_Exercise description_: Below are some records. Return exactly the lines from the one with "Prijať všetko [button] (68, 1987)" to the one with "وبلاگ (170, 68)", and nothing else.

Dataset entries
=-=-=-=-=

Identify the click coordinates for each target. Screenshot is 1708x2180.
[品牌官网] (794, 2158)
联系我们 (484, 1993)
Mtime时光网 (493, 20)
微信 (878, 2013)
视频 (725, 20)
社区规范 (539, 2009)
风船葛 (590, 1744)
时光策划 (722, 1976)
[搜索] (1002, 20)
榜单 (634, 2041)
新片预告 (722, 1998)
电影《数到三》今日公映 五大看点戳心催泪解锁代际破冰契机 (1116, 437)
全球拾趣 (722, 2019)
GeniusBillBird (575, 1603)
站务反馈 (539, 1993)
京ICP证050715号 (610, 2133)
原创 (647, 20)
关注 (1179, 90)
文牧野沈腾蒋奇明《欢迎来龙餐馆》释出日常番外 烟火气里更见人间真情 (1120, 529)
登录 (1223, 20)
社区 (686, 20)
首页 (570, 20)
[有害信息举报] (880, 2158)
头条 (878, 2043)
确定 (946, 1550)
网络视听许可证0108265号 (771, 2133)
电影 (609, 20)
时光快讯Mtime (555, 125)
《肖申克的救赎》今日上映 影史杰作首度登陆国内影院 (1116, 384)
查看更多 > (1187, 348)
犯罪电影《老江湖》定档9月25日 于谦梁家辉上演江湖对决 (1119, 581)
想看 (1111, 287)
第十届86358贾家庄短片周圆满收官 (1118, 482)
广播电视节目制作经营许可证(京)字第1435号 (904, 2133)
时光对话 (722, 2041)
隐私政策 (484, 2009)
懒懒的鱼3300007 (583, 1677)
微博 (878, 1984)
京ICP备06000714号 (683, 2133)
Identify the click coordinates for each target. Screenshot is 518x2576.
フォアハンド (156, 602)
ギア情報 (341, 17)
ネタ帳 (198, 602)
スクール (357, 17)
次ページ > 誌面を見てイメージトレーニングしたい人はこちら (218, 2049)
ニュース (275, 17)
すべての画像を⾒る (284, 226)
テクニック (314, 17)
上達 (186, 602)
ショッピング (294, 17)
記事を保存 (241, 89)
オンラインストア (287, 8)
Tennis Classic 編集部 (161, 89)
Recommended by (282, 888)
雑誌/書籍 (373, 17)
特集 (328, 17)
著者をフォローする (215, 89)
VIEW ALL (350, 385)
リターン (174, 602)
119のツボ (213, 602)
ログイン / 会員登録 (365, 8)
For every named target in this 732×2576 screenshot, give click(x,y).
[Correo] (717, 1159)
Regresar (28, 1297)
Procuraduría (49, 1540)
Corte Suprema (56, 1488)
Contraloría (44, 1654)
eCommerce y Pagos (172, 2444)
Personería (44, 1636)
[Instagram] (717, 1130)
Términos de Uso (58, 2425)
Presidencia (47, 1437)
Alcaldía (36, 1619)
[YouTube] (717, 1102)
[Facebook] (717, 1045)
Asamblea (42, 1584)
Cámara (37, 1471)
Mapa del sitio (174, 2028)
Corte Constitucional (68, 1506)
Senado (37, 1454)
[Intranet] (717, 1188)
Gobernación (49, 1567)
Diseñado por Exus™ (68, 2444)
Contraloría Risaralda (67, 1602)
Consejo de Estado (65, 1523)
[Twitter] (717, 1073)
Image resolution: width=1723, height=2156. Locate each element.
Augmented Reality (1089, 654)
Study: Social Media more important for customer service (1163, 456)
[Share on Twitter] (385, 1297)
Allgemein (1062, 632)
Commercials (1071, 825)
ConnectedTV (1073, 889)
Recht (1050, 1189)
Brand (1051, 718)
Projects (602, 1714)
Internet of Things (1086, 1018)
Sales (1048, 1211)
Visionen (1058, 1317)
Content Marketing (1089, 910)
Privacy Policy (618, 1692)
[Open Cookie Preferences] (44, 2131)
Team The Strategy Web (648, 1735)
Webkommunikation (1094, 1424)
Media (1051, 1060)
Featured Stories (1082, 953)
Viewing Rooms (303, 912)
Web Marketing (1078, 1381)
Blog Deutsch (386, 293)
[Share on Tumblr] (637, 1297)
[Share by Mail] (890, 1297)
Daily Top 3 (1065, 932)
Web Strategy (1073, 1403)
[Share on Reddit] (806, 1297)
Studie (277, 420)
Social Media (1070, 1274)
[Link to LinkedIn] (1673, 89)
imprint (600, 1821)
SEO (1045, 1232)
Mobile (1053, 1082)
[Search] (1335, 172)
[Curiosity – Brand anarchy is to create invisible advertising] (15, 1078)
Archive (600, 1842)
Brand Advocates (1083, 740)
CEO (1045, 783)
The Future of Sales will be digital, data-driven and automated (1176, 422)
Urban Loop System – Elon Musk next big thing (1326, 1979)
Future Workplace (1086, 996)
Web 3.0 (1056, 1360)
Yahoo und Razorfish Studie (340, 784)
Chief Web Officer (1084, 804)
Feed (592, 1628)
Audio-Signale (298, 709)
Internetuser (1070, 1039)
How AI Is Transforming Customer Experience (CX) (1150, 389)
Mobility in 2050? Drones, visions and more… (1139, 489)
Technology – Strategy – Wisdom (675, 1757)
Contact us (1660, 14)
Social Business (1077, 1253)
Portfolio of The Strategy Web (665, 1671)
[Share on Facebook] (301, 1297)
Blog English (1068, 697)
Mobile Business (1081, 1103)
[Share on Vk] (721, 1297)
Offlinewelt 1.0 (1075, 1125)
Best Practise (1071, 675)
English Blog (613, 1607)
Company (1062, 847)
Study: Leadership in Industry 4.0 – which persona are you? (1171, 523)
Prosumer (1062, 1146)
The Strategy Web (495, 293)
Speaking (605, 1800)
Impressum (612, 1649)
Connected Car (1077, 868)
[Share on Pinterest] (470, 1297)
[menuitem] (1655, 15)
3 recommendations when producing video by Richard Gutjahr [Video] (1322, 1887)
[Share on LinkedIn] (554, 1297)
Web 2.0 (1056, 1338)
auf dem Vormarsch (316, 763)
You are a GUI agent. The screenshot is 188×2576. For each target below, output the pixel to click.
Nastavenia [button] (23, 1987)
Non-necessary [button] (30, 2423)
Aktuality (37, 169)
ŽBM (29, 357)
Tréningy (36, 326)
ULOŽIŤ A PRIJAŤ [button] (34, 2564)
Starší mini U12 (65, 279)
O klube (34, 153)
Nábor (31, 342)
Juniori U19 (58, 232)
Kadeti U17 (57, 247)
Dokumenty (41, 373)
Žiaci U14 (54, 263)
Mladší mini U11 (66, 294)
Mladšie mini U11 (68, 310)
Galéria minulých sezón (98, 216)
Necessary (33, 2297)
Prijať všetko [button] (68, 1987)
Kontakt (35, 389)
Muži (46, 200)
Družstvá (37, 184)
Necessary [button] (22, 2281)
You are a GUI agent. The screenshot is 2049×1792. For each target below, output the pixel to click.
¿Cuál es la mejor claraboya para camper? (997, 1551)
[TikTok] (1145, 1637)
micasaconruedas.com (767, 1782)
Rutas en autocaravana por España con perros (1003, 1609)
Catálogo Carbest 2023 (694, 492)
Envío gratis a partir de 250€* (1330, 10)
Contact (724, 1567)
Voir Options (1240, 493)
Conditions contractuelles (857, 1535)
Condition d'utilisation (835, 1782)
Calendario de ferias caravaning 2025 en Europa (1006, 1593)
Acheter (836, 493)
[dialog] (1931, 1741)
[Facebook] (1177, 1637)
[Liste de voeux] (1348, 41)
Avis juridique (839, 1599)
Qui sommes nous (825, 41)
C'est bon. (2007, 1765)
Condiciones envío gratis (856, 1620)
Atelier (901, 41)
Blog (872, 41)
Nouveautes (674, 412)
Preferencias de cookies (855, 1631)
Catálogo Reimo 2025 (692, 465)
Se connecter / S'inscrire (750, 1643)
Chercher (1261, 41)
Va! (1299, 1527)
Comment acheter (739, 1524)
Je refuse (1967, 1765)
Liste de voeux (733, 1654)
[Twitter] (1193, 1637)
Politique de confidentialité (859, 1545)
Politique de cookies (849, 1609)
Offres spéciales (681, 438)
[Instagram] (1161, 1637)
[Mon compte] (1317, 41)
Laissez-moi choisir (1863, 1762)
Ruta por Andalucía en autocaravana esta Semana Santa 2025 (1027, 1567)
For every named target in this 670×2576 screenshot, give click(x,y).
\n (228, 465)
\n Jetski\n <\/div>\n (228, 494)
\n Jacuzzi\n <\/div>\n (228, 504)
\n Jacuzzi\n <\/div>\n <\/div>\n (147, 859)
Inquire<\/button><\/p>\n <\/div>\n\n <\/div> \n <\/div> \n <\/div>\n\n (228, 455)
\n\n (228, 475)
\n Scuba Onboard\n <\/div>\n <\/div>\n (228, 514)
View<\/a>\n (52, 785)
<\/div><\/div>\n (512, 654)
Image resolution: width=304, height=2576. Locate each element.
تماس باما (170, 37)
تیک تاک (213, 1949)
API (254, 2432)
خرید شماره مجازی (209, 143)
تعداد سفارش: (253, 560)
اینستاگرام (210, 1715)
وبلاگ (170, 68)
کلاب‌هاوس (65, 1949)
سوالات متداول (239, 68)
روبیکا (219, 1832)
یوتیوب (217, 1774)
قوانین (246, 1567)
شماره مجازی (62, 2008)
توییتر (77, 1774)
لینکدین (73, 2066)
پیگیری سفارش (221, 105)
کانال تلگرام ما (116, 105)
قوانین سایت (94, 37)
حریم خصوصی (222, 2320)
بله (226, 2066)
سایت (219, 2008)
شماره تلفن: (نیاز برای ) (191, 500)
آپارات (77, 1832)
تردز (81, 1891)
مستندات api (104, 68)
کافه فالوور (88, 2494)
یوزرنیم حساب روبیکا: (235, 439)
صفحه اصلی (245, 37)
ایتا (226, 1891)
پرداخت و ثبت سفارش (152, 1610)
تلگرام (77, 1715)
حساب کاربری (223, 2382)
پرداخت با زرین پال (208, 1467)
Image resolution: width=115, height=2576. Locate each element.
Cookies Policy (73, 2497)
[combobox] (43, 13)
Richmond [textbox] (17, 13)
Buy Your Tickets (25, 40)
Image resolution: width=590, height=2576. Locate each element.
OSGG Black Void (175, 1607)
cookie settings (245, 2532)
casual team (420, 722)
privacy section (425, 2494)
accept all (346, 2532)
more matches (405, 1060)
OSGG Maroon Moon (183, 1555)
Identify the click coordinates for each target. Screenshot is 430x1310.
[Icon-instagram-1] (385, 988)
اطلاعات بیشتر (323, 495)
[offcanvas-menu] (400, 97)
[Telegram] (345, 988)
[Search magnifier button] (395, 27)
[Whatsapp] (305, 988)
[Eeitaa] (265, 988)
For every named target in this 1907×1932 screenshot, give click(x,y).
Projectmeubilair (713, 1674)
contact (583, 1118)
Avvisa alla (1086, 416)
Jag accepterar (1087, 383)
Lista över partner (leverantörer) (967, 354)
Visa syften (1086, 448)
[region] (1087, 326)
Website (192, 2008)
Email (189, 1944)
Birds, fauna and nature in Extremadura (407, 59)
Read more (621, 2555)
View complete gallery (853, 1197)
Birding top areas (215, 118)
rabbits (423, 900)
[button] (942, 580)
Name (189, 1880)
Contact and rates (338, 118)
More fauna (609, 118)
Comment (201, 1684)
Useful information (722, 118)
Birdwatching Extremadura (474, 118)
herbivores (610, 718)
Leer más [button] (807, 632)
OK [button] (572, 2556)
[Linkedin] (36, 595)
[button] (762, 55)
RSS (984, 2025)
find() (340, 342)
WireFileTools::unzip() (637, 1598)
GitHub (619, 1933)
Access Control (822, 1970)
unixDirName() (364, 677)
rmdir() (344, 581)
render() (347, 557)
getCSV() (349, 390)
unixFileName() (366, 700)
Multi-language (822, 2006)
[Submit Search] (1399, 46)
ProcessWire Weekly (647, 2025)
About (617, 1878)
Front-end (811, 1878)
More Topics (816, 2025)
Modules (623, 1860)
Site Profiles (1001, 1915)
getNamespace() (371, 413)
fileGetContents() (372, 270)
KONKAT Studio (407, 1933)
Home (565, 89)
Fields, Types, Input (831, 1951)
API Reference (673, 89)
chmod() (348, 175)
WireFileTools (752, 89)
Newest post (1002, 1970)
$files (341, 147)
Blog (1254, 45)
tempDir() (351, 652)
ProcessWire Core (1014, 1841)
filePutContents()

=-=-=-=-=

_Exercise answer_:
Prijať všetko [button] (68, 1987)
Kontakt (35, 389)
Muži (46, 200)
Družstvá (37, 184)
Necessary [button] (22, 2281)
You are a GUI agent. The screenshot is 2049×1792. For each target below, output the pixel to click.
¿Cuál es la mejor claraboya para camper? (997, 1551)
[TikTok] (1145, 1637)
micasaconruedas.com (767, 1782)
Rutas en autocaravana por España con perros (1003, 1609)
Catálogo Carbest 2023 (694, 492)
Envío gratis a partir de 250€* (1330, 10)
Contact (724, 1567)
Voir Options (1240, 493)
Conditions contractuelles (857, 1535)
Condition d'utilisation (835, 1782)
Calendario de ferias caravaning 2025 en Europa (1006, 1593)
Acheter (836, 493)
[dialog] (1931, 1741)
[Facebook] (1177, 1637)
[Liste de voeux] (1348, 41)
Avis juridique (839, 1599)
Qui sommes nous (825, 41)
C'est bon. (2007, 1765)
Condiciones envío gratis (856, 1620)
Atelier (901, 41)
Blog (872, 41)
Nouveautes (674, 412)
Preferencias de cookies (855, 1631)
Catálogo Reimo 2025 (692, 465)
Se connecter / S'inscrire (750, 1643)
Chercher (1261, 41)
Va! (1299, 1527)
Comment acheter (739, 1524)
Je refuse (1967, 1765)
Liste de voeux (733, 1654)
[Twitter] (1193, 1637)
Politique de confidentialité (859, 1545)
Politique de cookies (849, 1609)
Offres spéciales (681, 438)
[Instagram] (1161, 1637)
[Mon compte] (1317, 41)
Laissez-moi choisir (1863, 1762)
Ruta por Andalucía en autocaravana esta Semana Santa 2025 (1027, 1567)
For every named target in this 670×2576 screenshot, give click(x,y).
\n (228, 465)
\n Jetski\n <\/div>\n (228, 494)
\n Jacuzzi\n <\/div>\n (228, 504)
\n Jacuzzi\n <\/div>\n <\/div>\n (147, 859)
Inquire<\/button><\/p>\n <\/div>\n\n <\/div> \n <\/div> \n <\/div>\n\n (228, 455)
\n\n (228, 475)
\n Scuba Onboard\n <\/div>\n <\/div>\n (228, 514)
View<\/a>\n (52, 785)
<\/div><\/div>\n (512, 654)
Image resolution: width=304, height=2576. Locate each element.
تماس باما (170, 37)
تیک تاک (213, 1949)
API (254, 2432)
خرید شماره مجازی (209, 143)
تعداد سفارش: (253, 560)
اینستاگرام (210, 1715)
وبلاگ (170, 68)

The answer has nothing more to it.